WHAT YOU HAVE TO DO:
In the material below, print every line exactly and omit the pictures.

RECORDS SUPPLIED:
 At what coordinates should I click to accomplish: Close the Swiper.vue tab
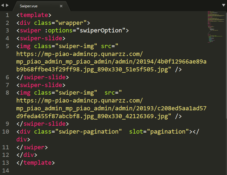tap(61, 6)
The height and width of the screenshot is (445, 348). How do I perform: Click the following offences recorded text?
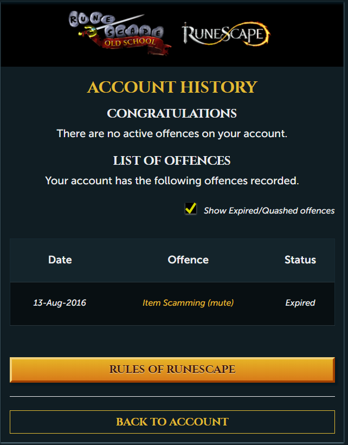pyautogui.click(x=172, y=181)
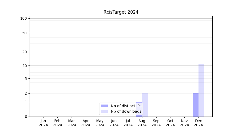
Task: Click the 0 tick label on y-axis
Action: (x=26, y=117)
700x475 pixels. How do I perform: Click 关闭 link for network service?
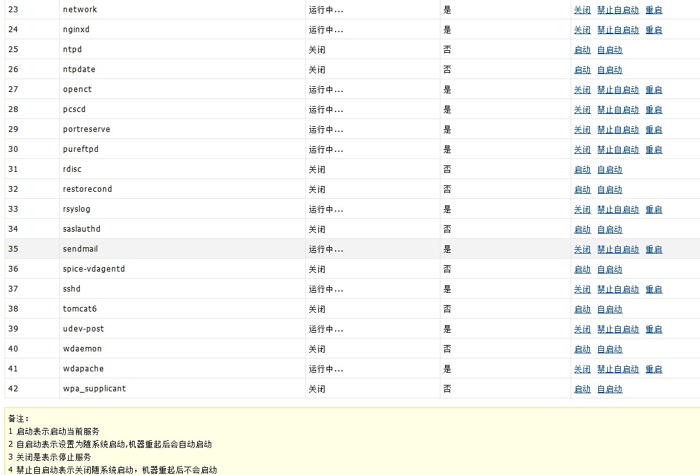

SOLUTION:
 At what coordinates should I click to accomplish: Close the Swiper.vue tab
tap(61, 6)
The height and width of the screenshot is (445, 348). How do I perform: Click the following offences recorded text?
pyautogui.click(x=172, y=181)
Task: Click the 0 tick label on y-axis
Action: (x=26, y=117)
700x475 pixels. How do I perform: Click 关闭 link for network service?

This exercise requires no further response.